Sur proposition de la commission des affaires sociales le 3 mars, les sénateurs ont ainsi accepté le principe d'une déconjugalisation du calcul de l'AAH en rétablissant le principe d'un plafonnement (COM-4 du rapporteur – art. 3) et mis en place un régime transitoire de dix ans pour les ménages actuellement bénéficiaires de l'AAH qui seraient perdants à la réforme (COM-5 du rapporteur – insérant un art. add. après l'art. 3). En effet, selon la Direction de la recherche, des études, de l'évaluation et des statistiques (Drees), la mesure proposée ferait aussi un grand nombre de ménages perdants : environ 44 000, dont 21 % perdraient totalement le bénéfice de la prestation (consulter l'infographie).
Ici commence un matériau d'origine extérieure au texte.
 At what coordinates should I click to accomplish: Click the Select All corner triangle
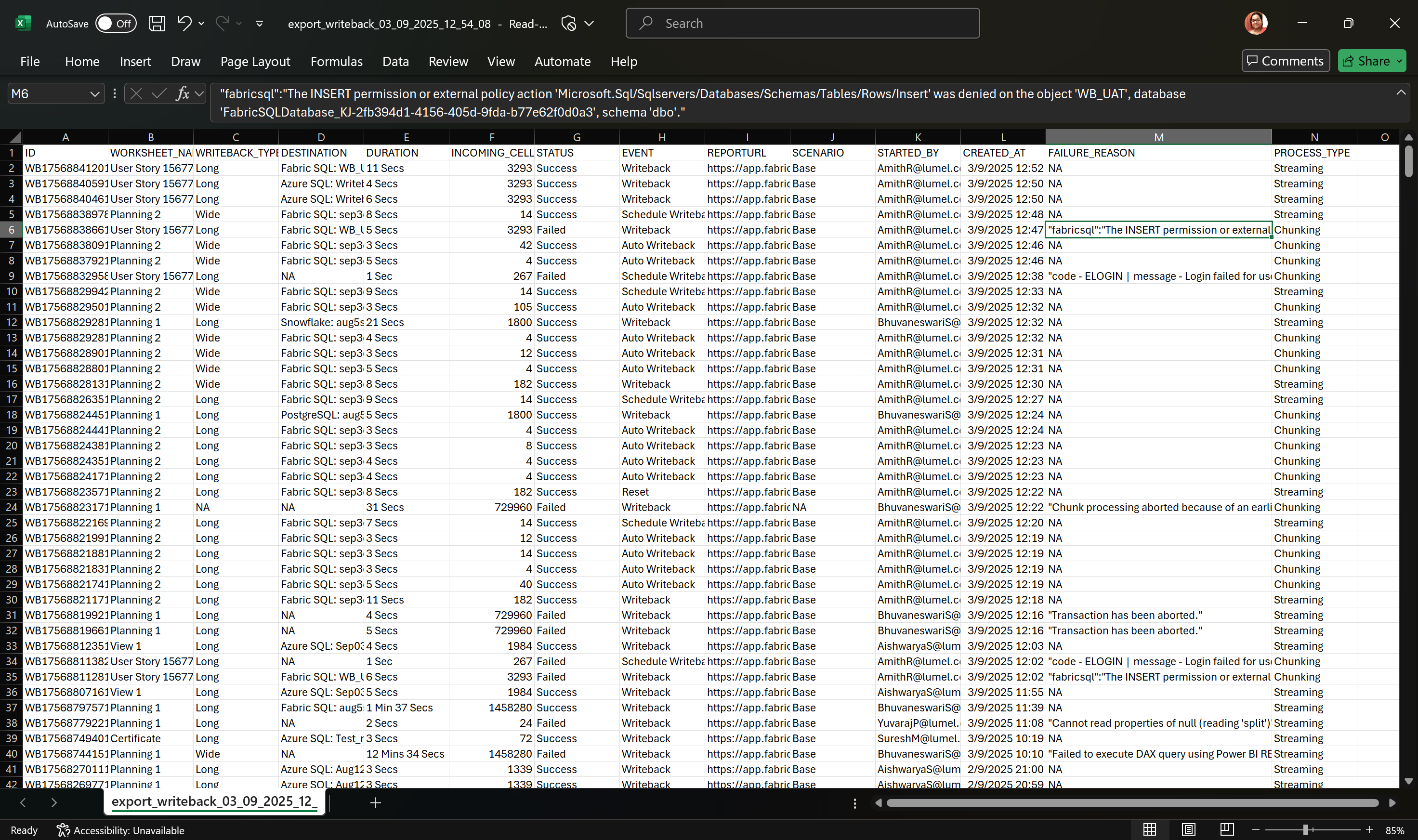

En outre, ils ont modifié le texte pour exclure les primes versées par l'État aux sportifs de l'équipe de France médaillés aux Jeux paralympiques du calcul du plafond de ressources d'attribution des différentes prestations sociales versées aux personnes en situation de handicap (amt 3 rect. – insérant un art. additionnel après l'art. 4). Ce texte doit maintenant être à nouveau soumis aux députés, en deuxième lecture.
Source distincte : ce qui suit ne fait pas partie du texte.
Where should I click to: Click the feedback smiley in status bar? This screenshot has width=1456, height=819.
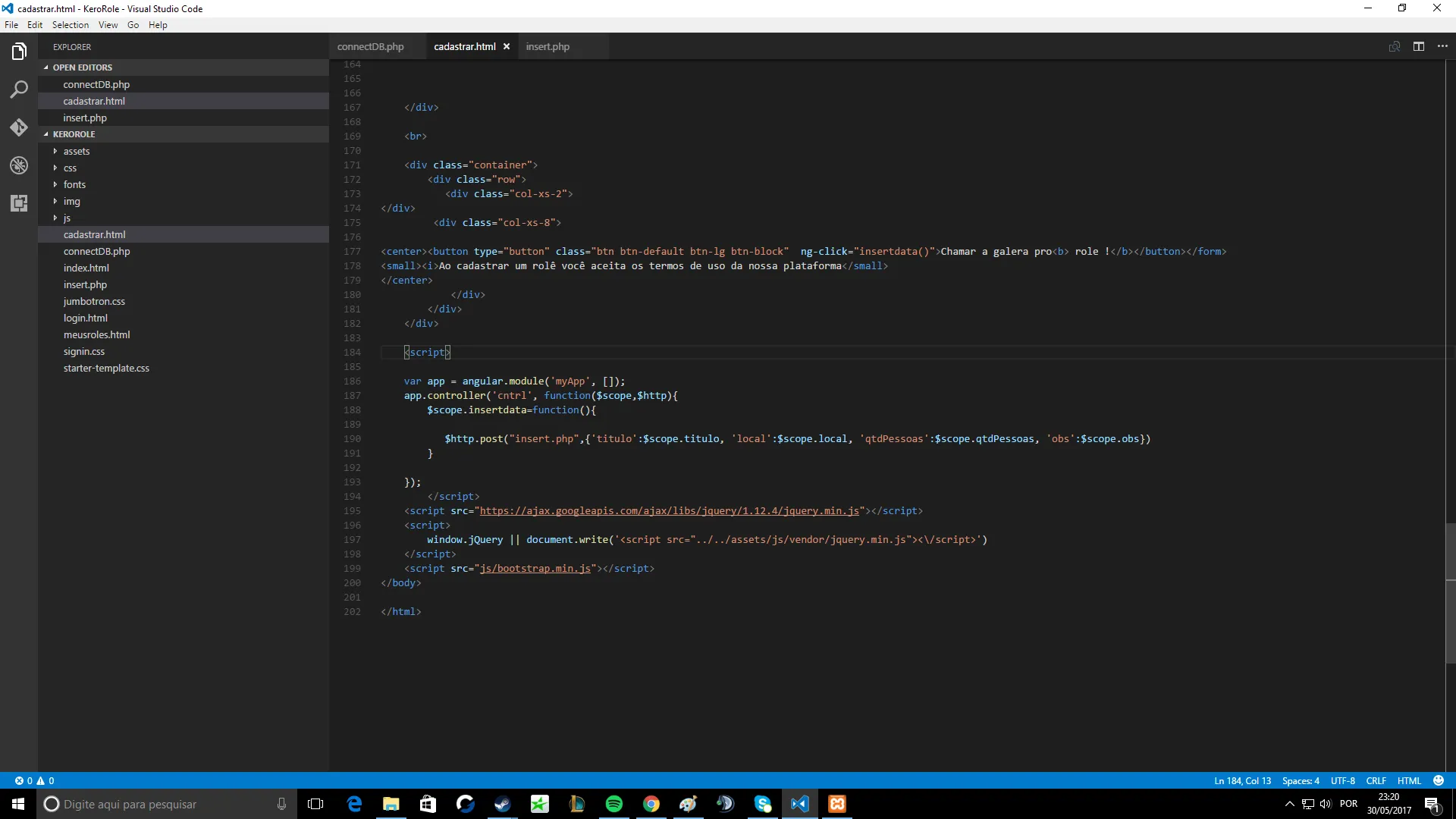[x=1439, y=780]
Article initial du 4 mars 2021
Les sénateurs ont accepté, le 3 mars 2021, en commission, le principe d'une désolidarisation de l'Allocation adulte handicapé (AAH) des revenus du conjoint, votée à l'Assemblée nationale en première lecture en février 2020, contre l'avis du gouvernement et de la majorité. Le texte sera examiné en première lecture le 9 mars dans l'hémicycle du Sénat, à majorité de droite.
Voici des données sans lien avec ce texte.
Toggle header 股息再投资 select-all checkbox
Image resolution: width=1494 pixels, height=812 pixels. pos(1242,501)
Revendication majeure des associations
La suppression de la prise en compte des revenus du conjoint dans le calcul de cette allocation est une demande forte des associations de défense des droits des personnes handicapées et des associations féministes. Cette revendication a fait l'objet d'une pétition sur le site du Sénat, qui a dépassé les 100 000 signatures, la première à atteindre ce seuil conditionnant la possibilité d'une inscription à l'ordre du jour de la chambre haute.
Une allocation hybride
La commission des Affaires sociales du Sénat s'est saisie d'une proposition de loi des députés Libertés et Territoires "portant diverses mesures de justice sociale", dont l'AAH, pour donner "une réponse" à cette pétition, a indiqué à la presse sa présidente Catherine Deroche (LR). Depuis sa création en 1975, l'AAH "a toujours eu un caractère hybride, entre minimum social et prestation de compensation", a souligné le rapporteur LR Philippe Mouiller.
Une enveloppe de 560 millions d'euros
Les sénateurs ont "choisi de trancher" en faveur de la seconde proposition, en acceptant la "déconjugalisation" du calcul de l'AAH. Ils ont toutefois modifié la rédaction des députés pour réintroduire le plafonnement du cumul de l'AAH avec les ressources propres du bénéficiaire. Le dispositif ainsi réécrit aurait un coût évalué à 560 millions d'euros, selon M. Mouiller, contre 20 milliards dans la version votée par les députés.
44 000 perdants
D'un montant de 900 euros mensuels (maximum pour une personne seule), l'AAH compte aujourd'hui plus de 1,2 million de bénéficiaires, dont 270 000 sont en couple. Selon des estimations de la Drees, la déconjugalisation de l'AAH ferait 44 000 ménages perdants, a précisé M. Mouiller. Le rapporteur a donc prévu "un mécanisme transitoire" de 10 ans, pour permettre aux bénéficiaires de l'AAH qui seraient perdants de conserver le mode de calcul actuel (article complet en lien ci-dessous).
En 2018, le Sénat s'était opposé à une proposition de loi du groupe CRCE à majorité communiste visant à supprimer la prise en compte des revenus du conjoint dans le calcul de l'AAH.